_SOURCE MATERIAL_

__________________________________________________

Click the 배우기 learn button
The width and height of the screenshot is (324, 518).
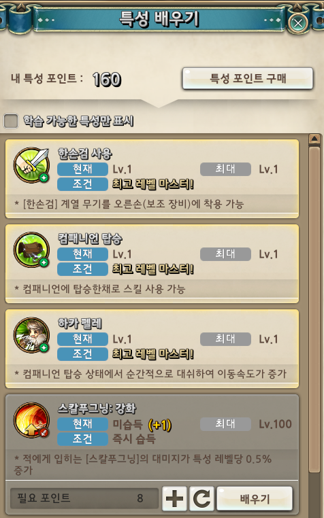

__________________________________________________

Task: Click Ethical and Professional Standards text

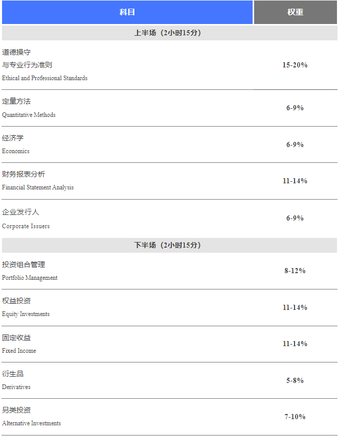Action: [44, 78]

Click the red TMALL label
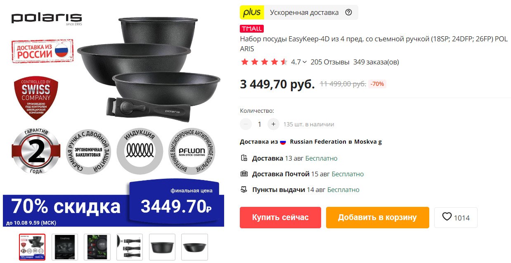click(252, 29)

__________________________________________________

_THE TASK_
Output, from the data above, the lines from the line with "Click the 배우기 learn button" to the line with "The width and" exactly as they stand, both ends included and nothing else.

_EXPECTED OUTPUT_
Click the 배우기 learn button
The width and height of the screenshot is (324, 518).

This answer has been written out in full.